3.8.2 Effects of crosslinker content (MBA). Fig. 8b shows the effect of cross-linker content on the release profile of vitamin B12. The study of the effect of MBA content on vitamin B12 release was conducted in deionized water at room temperature. As shown in Fig. 8b, cumulative release was inversely proportional to MBA content in CMC-g-PAA/OMMT nanocomposite hydrogels. The cumulative drug release reached about 76.2%, 72.4%, 68.9%, 62.5% and 57.2% after 10 h release, as MBA was fixed at 0.05%, 0.1%, 0.15%, 0.2% and 0.25%, respectively. The higher the content of MBA, the lower the swelling ability of nanocomposite hydrogels, resulting in a lower release amount. The network space for vitamin B12 release got small at the higher MBA content, which further hindered the effective diffusion of vitamin B12 from the nanocomposite hydrogels. As a result, the rate and the cumulative vitamin B12 release were subsequently decreased.

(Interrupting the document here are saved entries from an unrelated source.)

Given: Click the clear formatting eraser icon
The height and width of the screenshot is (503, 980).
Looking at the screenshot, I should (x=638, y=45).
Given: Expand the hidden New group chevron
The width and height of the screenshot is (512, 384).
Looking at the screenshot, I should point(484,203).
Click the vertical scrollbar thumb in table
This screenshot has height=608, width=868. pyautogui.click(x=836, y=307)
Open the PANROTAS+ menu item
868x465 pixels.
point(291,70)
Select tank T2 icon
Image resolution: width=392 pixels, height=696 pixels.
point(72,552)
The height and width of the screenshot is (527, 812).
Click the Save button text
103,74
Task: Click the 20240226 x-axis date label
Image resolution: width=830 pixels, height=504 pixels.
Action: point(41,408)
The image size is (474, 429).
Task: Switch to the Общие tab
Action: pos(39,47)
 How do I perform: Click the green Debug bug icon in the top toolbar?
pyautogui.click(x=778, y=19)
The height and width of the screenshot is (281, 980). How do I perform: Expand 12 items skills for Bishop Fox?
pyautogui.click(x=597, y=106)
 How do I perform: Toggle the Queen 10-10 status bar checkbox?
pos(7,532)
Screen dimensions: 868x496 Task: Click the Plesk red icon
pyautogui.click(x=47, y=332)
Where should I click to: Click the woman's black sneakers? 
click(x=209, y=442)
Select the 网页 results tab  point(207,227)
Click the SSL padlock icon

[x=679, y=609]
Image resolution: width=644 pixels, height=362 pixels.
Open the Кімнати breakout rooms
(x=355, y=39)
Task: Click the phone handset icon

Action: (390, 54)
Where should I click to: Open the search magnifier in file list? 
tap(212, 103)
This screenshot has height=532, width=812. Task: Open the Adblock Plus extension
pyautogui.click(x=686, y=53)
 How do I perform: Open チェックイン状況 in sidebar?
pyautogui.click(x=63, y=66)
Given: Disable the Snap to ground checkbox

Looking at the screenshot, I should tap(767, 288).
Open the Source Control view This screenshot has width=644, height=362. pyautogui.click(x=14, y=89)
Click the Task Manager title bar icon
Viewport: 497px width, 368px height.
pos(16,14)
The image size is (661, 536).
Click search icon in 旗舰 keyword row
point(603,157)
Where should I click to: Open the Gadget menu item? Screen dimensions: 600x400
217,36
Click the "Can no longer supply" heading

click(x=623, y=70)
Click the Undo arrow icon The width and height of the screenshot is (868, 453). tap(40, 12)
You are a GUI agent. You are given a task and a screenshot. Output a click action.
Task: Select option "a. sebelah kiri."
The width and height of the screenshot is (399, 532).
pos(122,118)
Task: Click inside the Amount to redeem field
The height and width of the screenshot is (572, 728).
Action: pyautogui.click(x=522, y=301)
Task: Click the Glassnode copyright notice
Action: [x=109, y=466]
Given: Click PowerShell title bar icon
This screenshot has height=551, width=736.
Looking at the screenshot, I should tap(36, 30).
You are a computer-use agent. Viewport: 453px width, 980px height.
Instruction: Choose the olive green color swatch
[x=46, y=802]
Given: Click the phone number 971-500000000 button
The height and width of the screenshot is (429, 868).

3.9 Determination of release kinetics of vitamin B12

In order to study the vitamin B12 transport mechanism from the nanocomposite hydrogels with different crosslinker content, the data was modeled by the Ritger–Peppas equation:30
 
Mt/Mα = ktn (4)
where Mt/Mα is the fractional vitamin B12 release, ‘k’ is a kinetic constant and ‘n’ is the diffusional exponent, which is related to the drug transport mechanism. For a thin hydrogel, when n = 0.5 the drug release mechanism is Fickian diffusion. When n = 1, case II transport occurs, leading to zero-order release. When the value of n is between 0.5 and 1, anomalous transport is observed. The values of ‘n’ were found to increase from 0.63 to 0.87 with increasing cross-linking agent as shown in Table 2. These results indicate that neither pure Fickian diffusion nor pure polymer chain relaxation was the predominant drug transport mechanism, but anomalous drug transport was observed. Therefore, the release of vitamin B12 was controlled by the diffusion and relaxation of the nanocomposite hydrogels.

4. Conclusions

In this study, nanocomposite hydrogels of CMC, partially neutralized acrylic acid and layered organically modified OMMT clay were prepared by free radical graft polymerization. X-ray diffraction analysis showed that the nanocomposite forms a partially exfoliated or intercalated structure. Moreover, SEM studies demonstrated an improvement of surface properties of the nanocomposite as compared to the composite. The evaluation of the dynamic mechanical analysis of the nanocomposite hydrogels showed an increase in the storage modulus within increasing frequency and OMMT nanoclay content, clearly demonstrating good mechanical behavior. Swelling percentage of the nanocomposite hydrogel initially increased with an increase in initiator (KPS) content, but decreased after a definite amount of initiator. Furthermore, the swelling percentage of the nanocomposite hydrogel was found to decrease with increasing crosslinker (MBA) and nanoclay (OMMT) content. The gel fraction of the nanocomposite hydrogel was determined and was found to increase with increasing nanoclay content from 0 to 20 wt%. Blood compatibility of the prepared hydrogels was improved after the incorporation of nanoclay as confirmed by in vitro experiments of percentage hemolysis. The vitamin B12 release behavior exhibited a considerable dependence on pH of the medium and cross-linking density of the nanocomposite hydrogels. The release behavior was found to be greater in basic medium (pH 7.4) than in the acidic medium (pH 1.2). Kinetic study of release behavior showed an increase in the ‘n’ value from 0.63 to 0.87 exhibiting a non-Fickian transport mechanism with an increase in cross-linker content. Therefore, the results obtained in this work lead us to the conclusion that CMC-g-PAA/OMMT nanocomposite hydrogels can be a promising platform for the development of pH-responsive drug delivery systems.

Acknowledgements

One of the authors (M. Boruah), is grateful to the CSIR, India (Sanction no. 09/796/(0045)/2013/EMR-I), for providing Senior Research Fellowship as a financial support to carry out this study.